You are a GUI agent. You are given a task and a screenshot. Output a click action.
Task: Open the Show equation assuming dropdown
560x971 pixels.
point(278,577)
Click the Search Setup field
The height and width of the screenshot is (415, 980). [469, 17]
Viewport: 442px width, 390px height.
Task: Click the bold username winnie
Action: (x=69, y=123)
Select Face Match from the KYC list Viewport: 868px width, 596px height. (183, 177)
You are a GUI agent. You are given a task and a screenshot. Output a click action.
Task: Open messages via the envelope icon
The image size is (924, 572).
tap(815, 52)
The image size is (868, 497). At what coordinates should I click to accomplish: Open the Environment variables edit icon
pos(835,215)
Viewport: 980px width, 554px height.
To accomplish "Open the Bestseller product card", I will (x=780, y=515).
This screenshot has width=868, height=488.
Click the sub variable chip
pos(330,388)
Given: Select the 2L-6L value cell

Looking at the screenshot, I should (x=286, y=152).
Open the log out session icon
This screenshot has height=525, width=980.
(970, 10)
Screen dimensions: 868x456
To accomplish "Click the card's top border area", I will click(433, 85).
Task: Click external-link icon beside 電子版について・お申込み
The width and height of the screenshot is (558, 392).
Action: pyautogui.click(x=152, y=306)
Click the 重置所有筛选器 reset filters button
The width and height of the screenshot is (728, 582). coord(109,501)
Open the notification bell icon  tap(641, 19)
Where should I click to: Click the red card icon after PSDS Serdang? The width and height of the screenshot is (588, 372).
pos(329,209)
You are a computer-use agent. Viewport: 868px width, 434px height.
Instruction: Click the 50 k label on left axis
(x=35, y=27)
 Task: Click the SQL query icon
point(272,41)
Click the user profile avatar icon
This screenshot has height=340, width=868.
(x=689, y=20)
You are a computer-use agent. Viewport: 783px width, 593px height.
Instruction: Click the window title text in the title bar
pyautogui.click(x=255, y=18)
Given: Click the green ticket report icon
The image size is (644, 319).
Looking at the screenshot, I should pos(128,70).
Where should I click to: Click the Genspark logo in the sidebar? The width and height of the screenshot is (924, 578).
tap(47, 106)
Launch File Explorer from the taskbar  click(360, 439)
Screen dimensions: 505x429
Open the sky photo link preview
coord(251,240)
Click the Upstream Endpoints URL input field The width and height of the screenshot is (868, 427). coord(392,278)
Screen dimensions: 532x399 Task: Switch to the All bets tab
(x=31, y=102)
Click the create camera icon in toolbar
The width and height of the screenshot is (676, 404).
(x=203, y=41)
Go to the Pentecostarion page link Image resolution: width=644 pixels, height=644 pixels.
•••
→ What you need to do: Your answer must be the complete listing, retyped exactly.

→ Answer:
You are a GUI agent. You are given a task and a screenshot. Output a click action.
Task: Open the Show equation assuming dropdown
560x971 pixels.
point(278,577)
Click the Search Setup field
The height and width of the screenshot is (415, 980). [469, 17]
Viewport: 442px width, 390px height.
Task: Click the bold username winnie
Action: (x=69, y=123)
Select Face Match from the KYC list Viewport: 868px width, 596px height. (183, 177)
You are a GUI agent. You are given a task and a screenshot. Output a click action.
Task: Open messages via the envelope icon
The image size is (924, 572).
tap(815, 52)
The image size is (868, 497). At what coordinates should I click to accomplish: Open the Environment variables edit icon
pos(835,215)
Viewport: 980px width, 554px height.
To accomplish "Open the Bestseller product card", I will (x=780, y=515).
This screenshot has width=868, height=488.
Click the sub variable chip
pos(330,388)
Given: Select the 2L-6L value cell

Looking at the screenshot, I should (x=286, y=152).
Open the log out session icon
This screenshot has height=525, width=980.
(970, 10)
Screen dimensions: 868x456
To accomplish "Click the card's top border area", I will click(433, 85).
Task: Click external-link icon beside 電子版について・お申込み
The width and height of the screenshot is (558, 392).
Action: pyautogui.click(x=152, y=306)
Click the 重置所有筛选器 reset filters button
The width and height of the screenshot is (728, 582). coord(109,501)
Open the notification bell icon  tap(641, 19)
Where should I click to: Click the red card icon after PSDS Serdang? The width and height of the screenshot is (588, 372).
pos(329,209)
You are a computer-use agent. Viewport: 868px width, 434px height.
Instruction: Click the 50 k label on left axis
(x=35, y=27)
 Task: Click the SQL query icon
point(272,41)
Click the user profile avatar icon
This screenshot has height=340, width=868.
(x=689, y=20)
You are a computer-use agent. Viewport: 783px width, 593px height.
Instruction: Click the window title text in the title bar
pyautogui.click(x=255, y=18)
Given: Click the green ticket report icon
The image size is (644, 319).
Looking at the screenshot, I should pos(128,70).
Where should I click to: Click the Genspark logo in the sidebar? The width and height of the screenshot is (924, 578).
tap(47, 106)
Launch File Explorer from the taskbar  click(360, 439)
Screen dimensions: 505x429
Open the sky photo link preview
coord(251,240)
Click the Upstream Endpoints URL input field The width and height of the screenshot is (868, 427). coord(392,278)
Screen dimensions: 532x399 Task: Switch to the All bets tab
(x=31, y=102)
Click the create camera icon in toolbar
The width and height of the screenshot is (676, 404).
(x=203, y=41)
Go to the Pentecostarion page link Image resolution: width=644 pixels, height=644 pixels.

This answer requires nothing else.